There is also a time limit problem which arises from the fact that the Privacy Act does not specify how quickly an agency must comply with an individual's access request. The OMB Guidelines suggest that, where possible, the acknowledgement of a request should indicate whether access will be granted, and if it is to be granted, that it should be granted within 30 days thereafter (excluding Saturdays, Sundays, and legal public holidays), unless the agency, for good cause shown, is unable to comply within that timeframe, in which case the individual should be informed in writing within 30 days of the reasons for the delay and the date on which access can be anticipated.45 This suggested procedure closely parallels the one the Freedom of Information Act specifically requires when an agency receives an FOIA request for a record. [5 U.S.C. 552a(d)(2)]
In their 1975 annual reports, most agencies indicated that they were having no problem complying with the 30-day rule, but some, such as the FBI and the CIA, were experiencing long delays due to the number of requests they were receiving and the complexity of some of their records.46 The Drug Enforcement Administration also reported difficulties in connec-tion with about 20 percent of its records,47 and the Energy Research and Development Administration described two cases, each of which took approximately 32 days to process, and which eventually resulted in a denial of at least part of the request.48
The appeals procedures present still another problem. If an agency denies an individual's request for access to a record, the Act allows him, without further ado, to seek a Federal court order directing the agency to disclose the record to him. In such cases, it is up to the court to decide whether the record has been properly withheld pursuant to one of the Act's exemptions from the individual access requirement. Some agencies, how-ever, have established an administrative appeals procedure, along the lines of the one called for in the Freedom of Information Act. These procedures raise a serious question as to whether an individual whose access request is denied may proceed directly to court without first exhausting the remedies they afford him.

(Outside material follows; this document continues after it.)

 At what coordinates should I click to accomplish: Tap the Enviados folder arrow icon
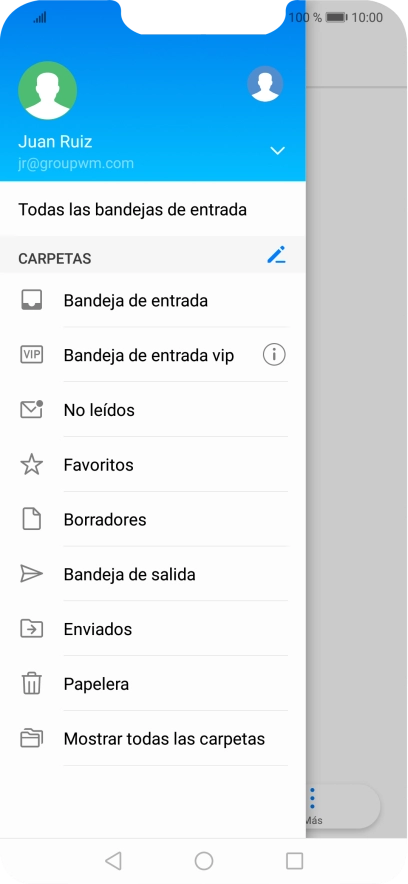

The situation with respect to denials of requests to correct or amend records presents a different kind of problem. There, the Act explicitly calls for a denial to be reviewed and reaffirmed within the agency before the individual can go to court. The review process is supposed to be completed within 30 days, but the head of the agency, for good cause shown, can extend it for another 30 days. [5 U.S.C. 552a(d)(3)] Moreover, some agencies have included a time limit in their rules, within which an individual may appeal a correction or amendment refusal. Those range from 20 days at the Department of the Interior [43 C.F.R. 274] to 90 days at the Postal Service [39 CF. R. 266.7(b)(4)(c)].
There is also a small problem in the handling of the "statement of disagreement." Subsection 3(d)(3) of the Act allows an individual to file a concise statement detailing his side of an unresolved dispute with an agency over the content of a record about himself. At least one agency (the Tennessee Valley Authority) has interpreted "concise" to mean no more than 100 words [18 CF.R. 301.19(f)]. This is often too short, as the vast majority of agencies have realized.